Es usual que en la práctica tributaria, al no existir muchos abogados tributaristas en el medio, los contribuyentes por medio de sus contadores, administradores, representantes legales, financistas, entre otros, eleven peticiones de información a la DIAN mediante la cual pretenden que las autoridades manifiesten su posición interpretativa en aspectos formales o sustanciales del tributo en relación con unas normas y unos hechos específicos.
Pero en la practica, no es bueno abusar de está figura consultiva, y en especial, no suelo recomendarla como abogado tributario, especialmente por dos razones:

1. La DIAN es una autoridad administrativa, que por su naturaleza suele distorsionar sus principios, es decir, dicha entidad está concebida esencialmente para recaudar los impuestos, pero en el ejercicio de esa función es normal que suelan vulnerar los derechos de los contribuyentes.

Entonces, no tiene sentido que la misma entidad que investiga, fiscaliza, determina y define inicialmente su situación jurídico tributaria, sea la misma, que lo oriente en la interpretación de las normas jurídicas, ya que es muy probable que adopte posiciones que favorezcan sus intereses.
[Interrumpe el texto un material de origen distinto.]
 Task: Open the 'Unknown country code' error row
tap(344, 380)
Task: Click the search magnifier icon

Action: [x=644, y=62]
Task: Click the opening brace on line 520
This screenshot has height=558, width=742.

Igualmente debido al anterior criterio, esta entidad, para no correr riesgos, al saber que los contribuyentes pueden amparase en sus interpretaciones favorables, probablemente serán muy cautelosos y restrictivos en lo que atañe a sus derechos en las respuestas.
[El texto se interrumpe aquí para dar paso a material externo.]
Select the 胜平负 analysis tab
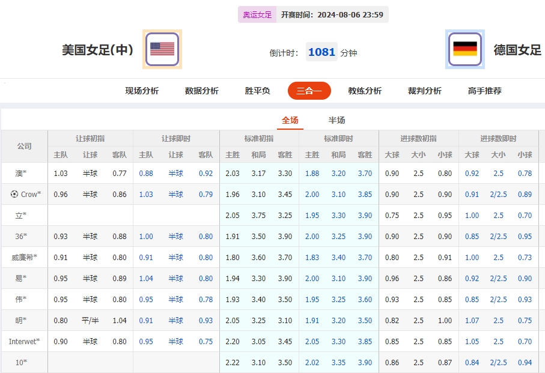Screen dimensions: 545x373 257,90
2. Los conceptos muchas veces constituyen un prejuzgamiento no vinculante a la situación jurídica del contribuyente, porque la DIAN en una eventual controversia, va a utilizar ese mismo concepto que usted solicito previamente para sustancial su posición en el procedimiento administrativo. Es decir, elevar una consulta, muchas veces se convierte en un preaviso a la contraparte de sus intereses y posición jurídica, es decir, es ahorrarle tiempo a la DIAN, sin los beneficios de un silencio administrativo positivo procesal, que tendría, la misma controversia en un recurso no resuelto.

Conclusión, es mejor asumir una posición e interpretación propia para controvertir el criterio de las autoridades; pero eso solo lo puede hacer alguien que conozca suficientemente el sistema tributario.